Larry Kramer: 'I think anger is a wonderful useful emotion' | reviews, news & interviews
Larry Kramer: 'I think anger is a wonderful useful emotion'
Larry Kramer: 'I think anger is a wonderful useful emotion'
Remembering the AIDS activist who wrote The Normal Heart and the screenplay for Women in Love
Larry Kramer, who has died at the age of 84, was the Solzhenitsyn of AIDS who indomitably reported from the gay gulags of Manhattan’s quarantined wards and revolving-door hospices. “I felt very much like a journalist who realises that he has been given the story of his life,” he told me when I met him.

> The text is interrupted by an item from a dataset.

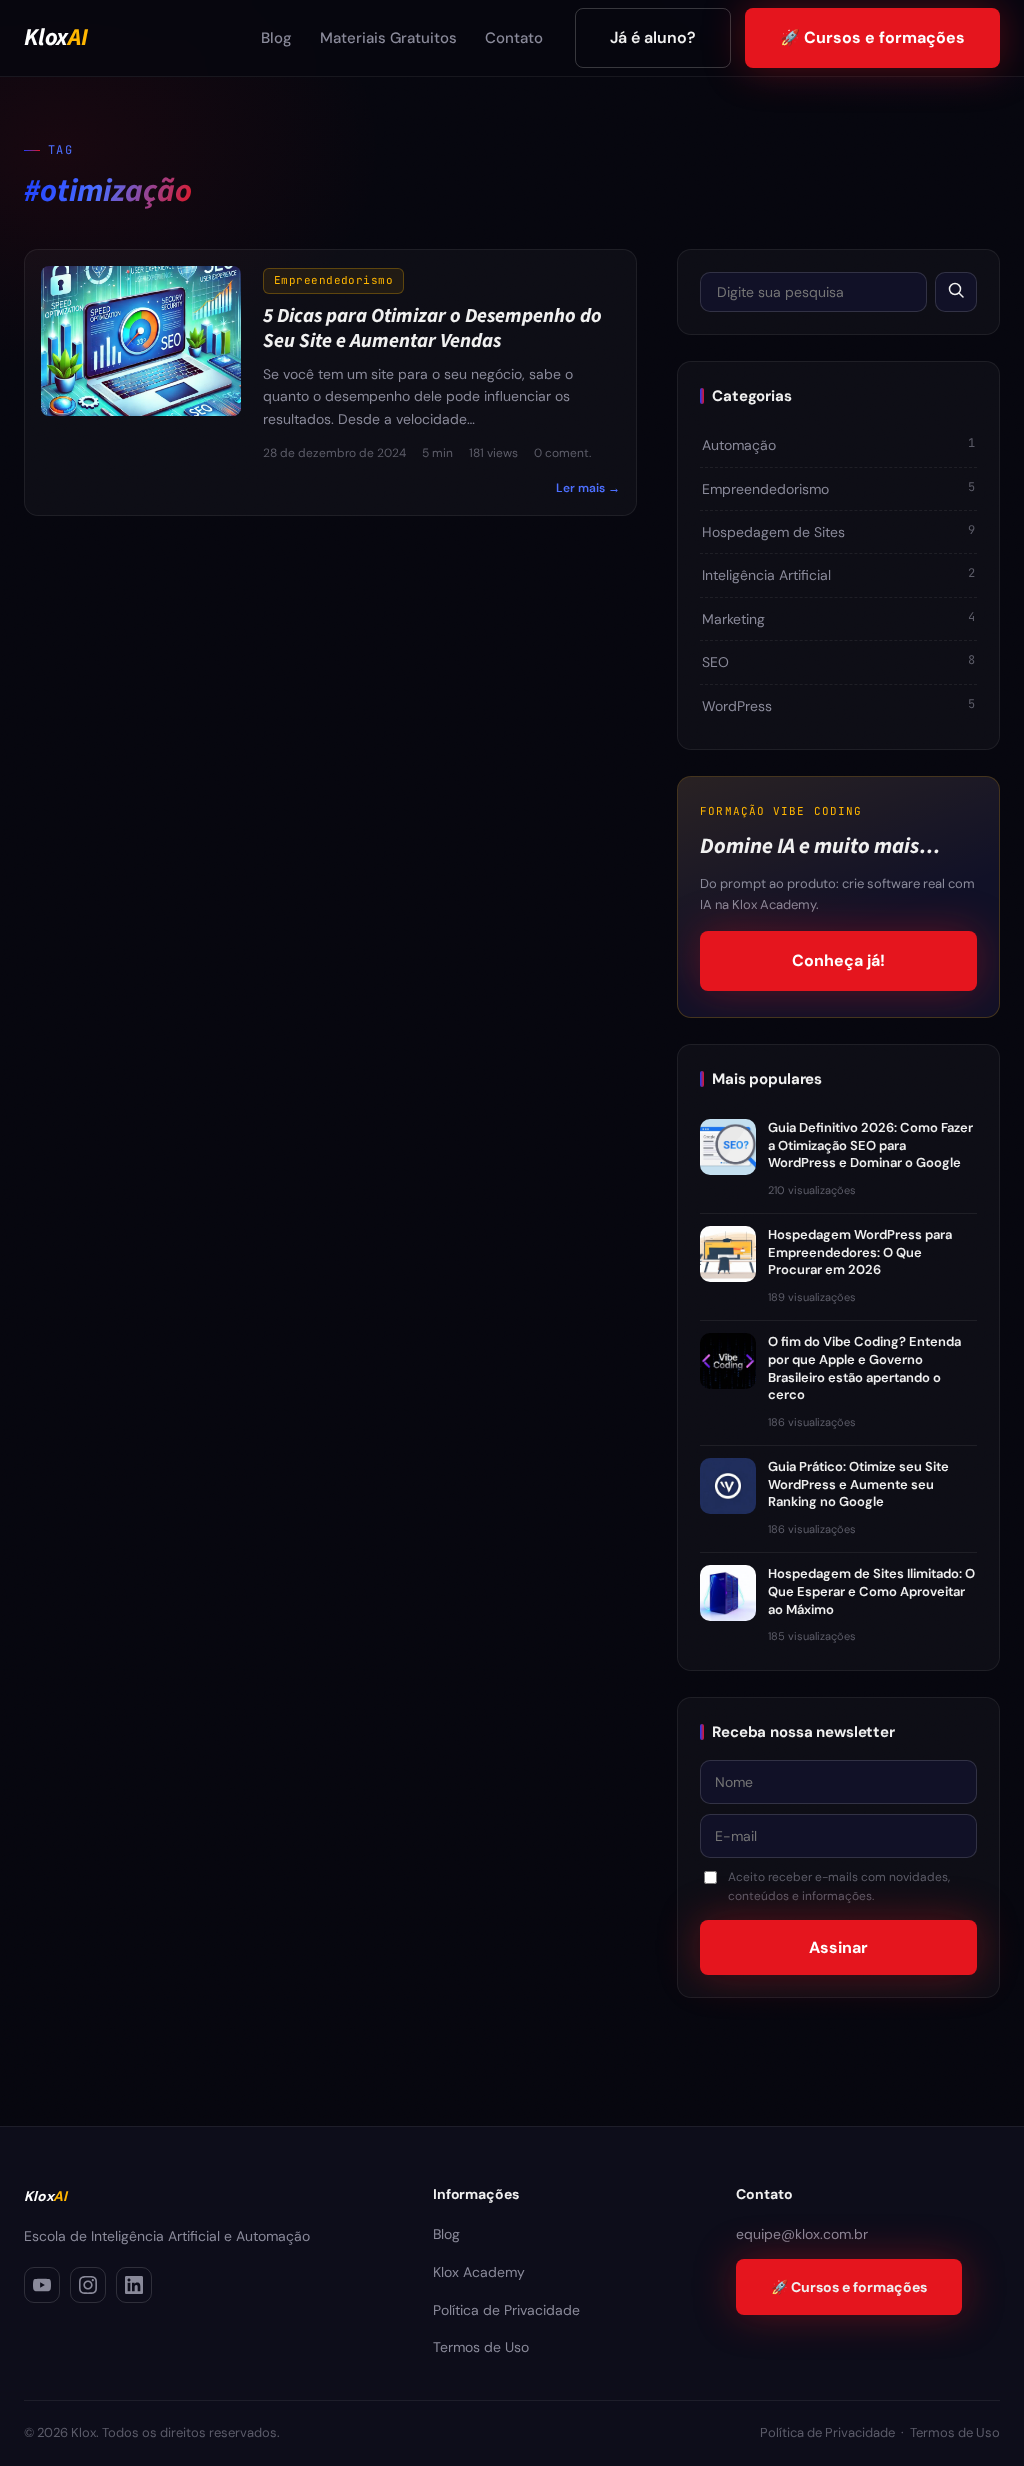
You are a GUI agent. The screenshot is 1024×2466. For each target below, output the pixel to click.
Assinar (838, 1947)
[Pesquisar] (956, 292)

His most celebrated work, The Normal Heart, was a polemic about the early years of the virus, in which he took the medical and political establishment to task for not doing enough to protect its victims from the plague. “I’d had a very unsuccessful attempt to write a play before, but I knew that Hollywood wouldn’t touch anything gay and a novel would take too long so I wrote a play because I could get it out faster.” It opened in New York in 1985, while the Royal Court production in 1986 starred Martin Sheen as Ned Weeks, Kramer’s infected alter ego.
The Normal Heart has been produced many hundreds of times all over the world. While it was eventually filmed in 2014 by HBO (pictured right), directed by Ryan Murphy and starring Mark Ruffalo, for 10 years Barbra Streisand held the rights. “There’s no question she was terrified of dealing with the emotional aspects of it, even though her son is gay. She claims that she couldn’t get the finance, which is absurd. She’s not a woman who likes to spend her own money.” In person Kramer was small, softly spoken and even reflective, but he was unabashed about insulting even his own allies into submission.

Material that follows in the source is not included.